Cybersicurezza in farmacia: l’ordine dei farmacisti francesi fornisce alcune raccomandazioni

La criminalità informatica continua a diffondersi anche nel settore sanitario, con rischi concreti per la protezione dei dati personali dei pazienti. Non ne sono esenti i farmacisti che devono formarsi e informarsi per essere preparati ad affrontare il problema.
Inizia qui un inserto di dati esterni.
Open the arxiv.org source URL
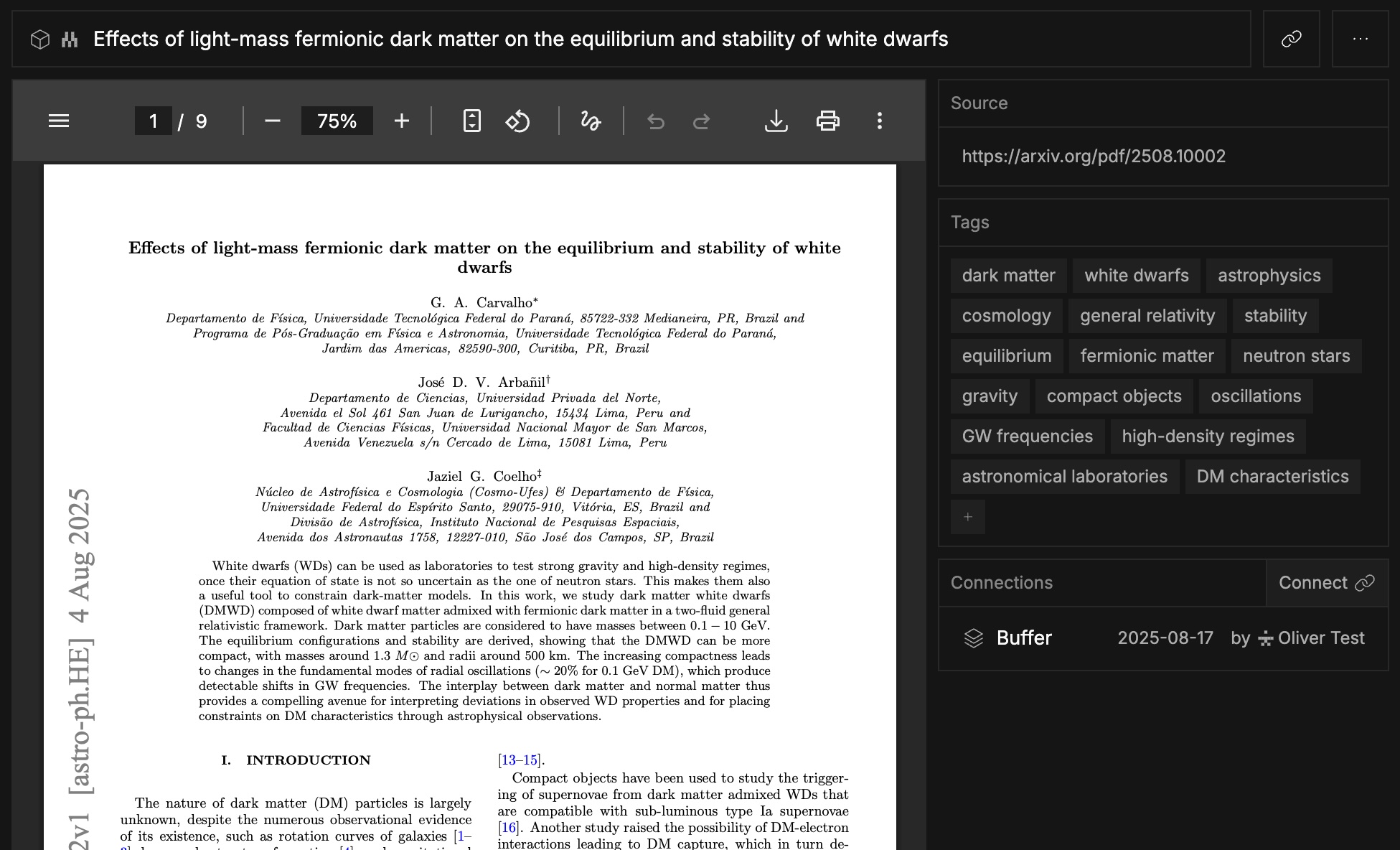 coord(1093,157)
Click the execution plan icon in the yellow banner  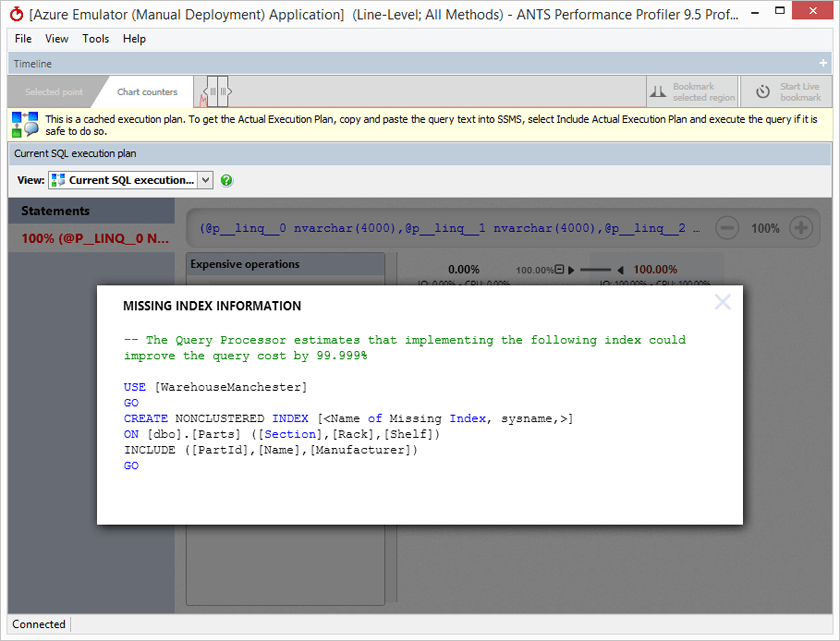22,124
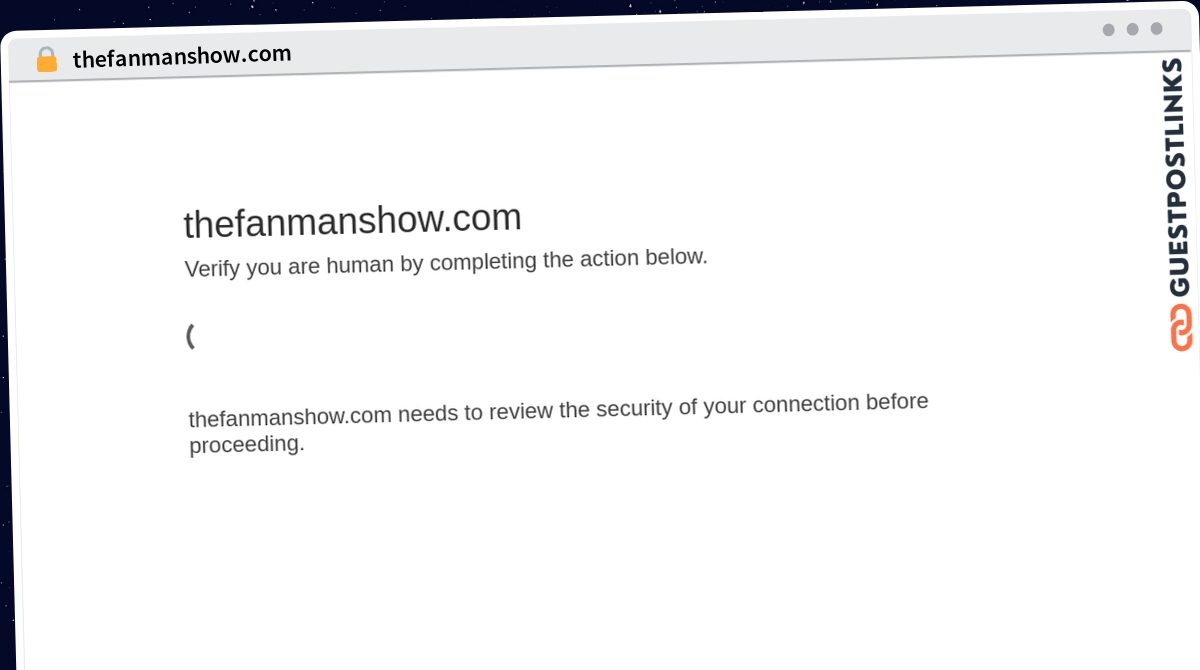
Task: Click the orange padlock icon in address bar
Action: pyautogui.click(x=46, y=59)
Recentemente l’Ordine dei farmacisti francesi (Ordre National des Pharmaciens) ha richiamato l’attenzione sulla questione e suggerito ai colleghi alcune raccomandazioni.
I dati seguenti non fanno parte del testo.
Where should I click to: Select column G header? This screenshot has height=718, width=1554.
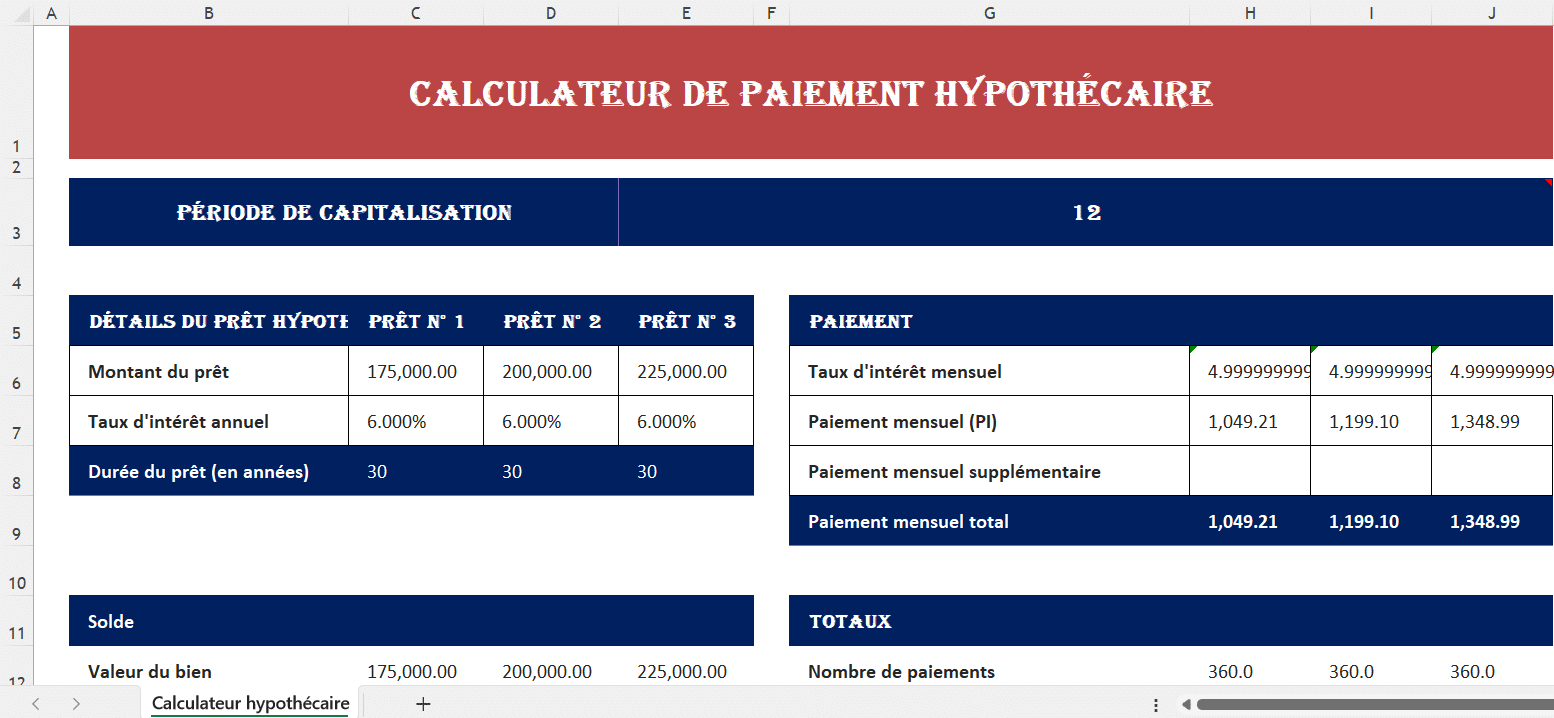coord(989,13)
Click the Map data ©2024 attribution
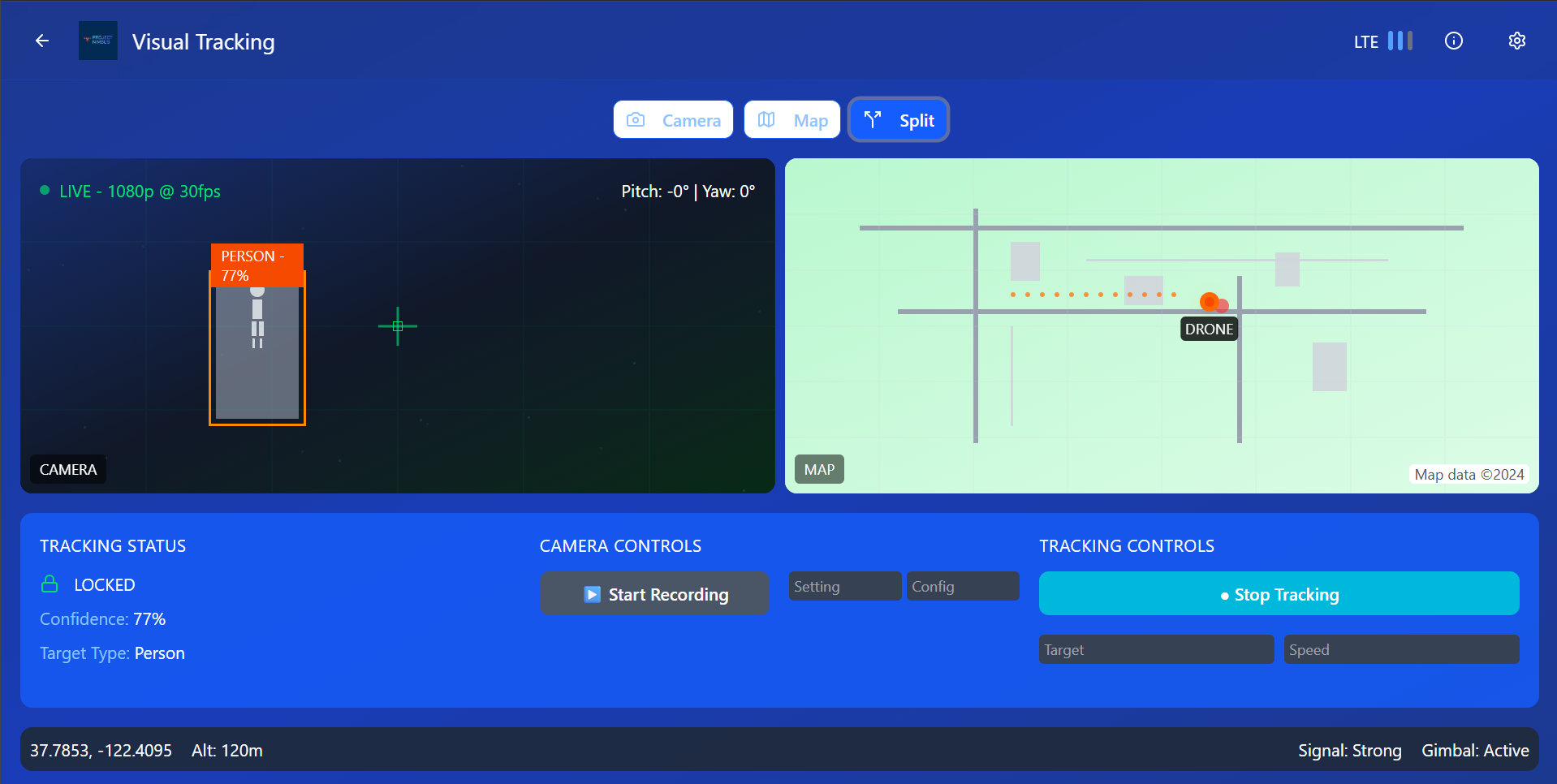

Più del 50% degli attacchi avvengono nel settore sanitario

Il settore sanitario è particolarmente esposto ai rischi della criminalità informatica, i dati vengono dal Rapporto dell’Agenzia dell’Unione europea per la cybersicurezza (Enisa), dal titolo “ENISA threat landscape: health sector”, che ha indagato gli incidenti informatici nel settore sanitario nel 2023: a livello europeo, gli incidenti che hanno riguardato l’ambito sanitario sono stati il 53% del totale, con in testa gli ospedali (42% delle segnalazioni) e a seguire autorità sanitarie, enti e agenzie (14%).
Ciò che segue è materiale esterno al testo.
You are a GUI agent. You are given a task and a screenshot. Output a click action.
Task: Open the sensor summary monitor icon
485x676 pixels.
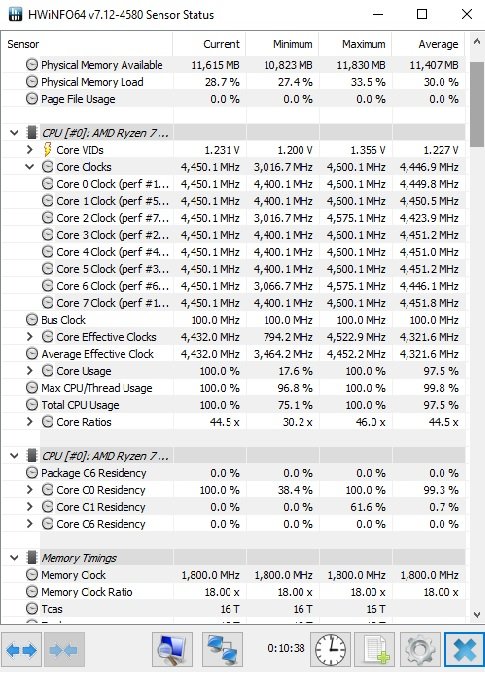point(172,649)
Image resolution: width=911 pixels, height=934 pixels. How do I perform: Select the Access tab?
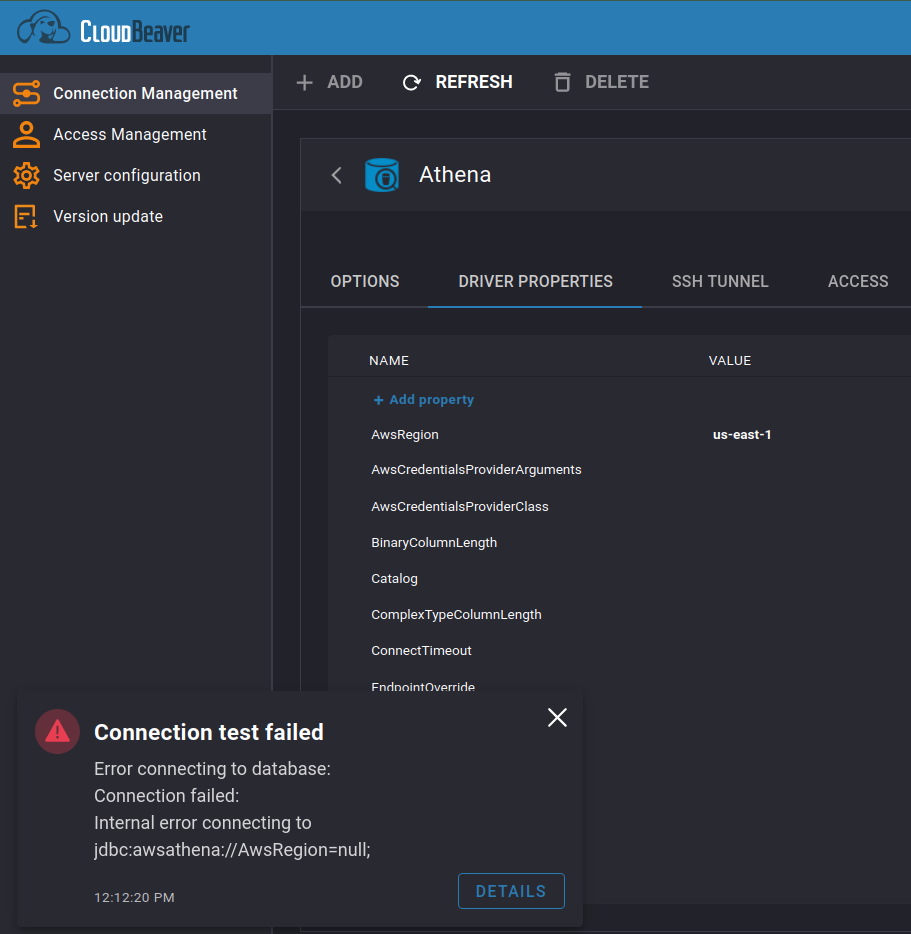point(857,281)
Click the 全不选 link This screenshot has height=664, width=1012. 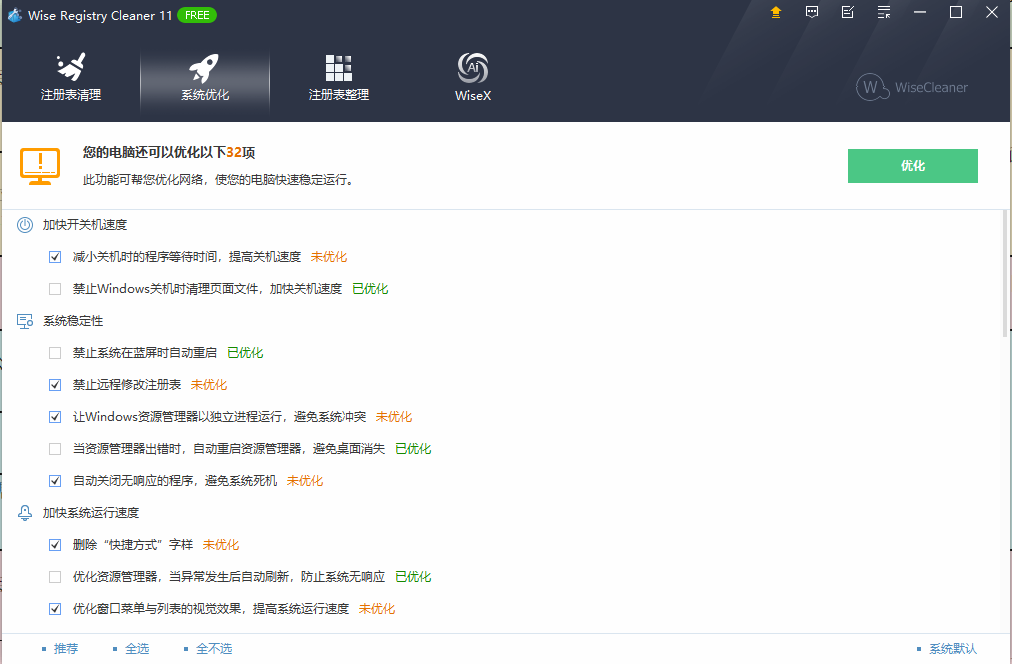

A essere colpito anche il mondo delle farmacie che vanno verso una sempre maggiore digitalizzazione di attività e processi, con un amento dei dispositivi connessi, l’adozione diffusa di tecnologie come, per esempio, il cloud computing, e nello stesso verso un aumento dei servizi alla persona, quali test, vaccini, prestazioni di telemedicina. È fondamentale, dunque, che anche i farmacisti siano formati alle regole della “buona igiene informatica”. Per questo l’ordine dei farmacisti francesi ha messo a punto la guida “Il farmacista di comunità e la tutela dei dati personali”: il documento descrive il sistema Gdpr, ricorda tutti gli obblighi del farmacista in termini di protezione dei dati e aiuta a prendere decisioni appropriate in caso di violazione dei dati.

Una riflessione, in particolare, è dedicata alla scelta delle password, che deve rispettare criteri di sicurezza e deve essere aggiornata periodicamente: meglio, poi, se a ogni utente ne sia assegnata una diversa. Questo, tra l’altro, consente di creare diversi livelli di accesso a cartelle, documenti, software, informazioni a seconda delle attività a cui il personale è dedicato. L’indicazione è poi quella di non utilizzare dispositivi della farmacia per un uso personale, ma di dedicarne uno con accesso wifi non collegato alla rete locale della farmacia, nell’ottica di limitare l’esposizione a rischi. Particolare attenzione va prestata anche ai dispositivi removibili (chiavette, hard disk esterni, e così via), che vanno non solo ben custoditi, ma anche criptati. Tra le indicazioni fornite poi in caso di attacco informatico, c’è quella di considerarlo al pari di un attacco ai beni del farmacista, e quindi segnalato come tale. Nel caso si verifichi è necessario dunque: disconnettere dalla rete il dispositivo su cui si è verificato l’incidente; non spegnere né riavviare il dispositivo; se possibile avvisare il fornitore di servizi It; segnalare l’incidente al cybermalware; denunciare l’attentato all’Ordine.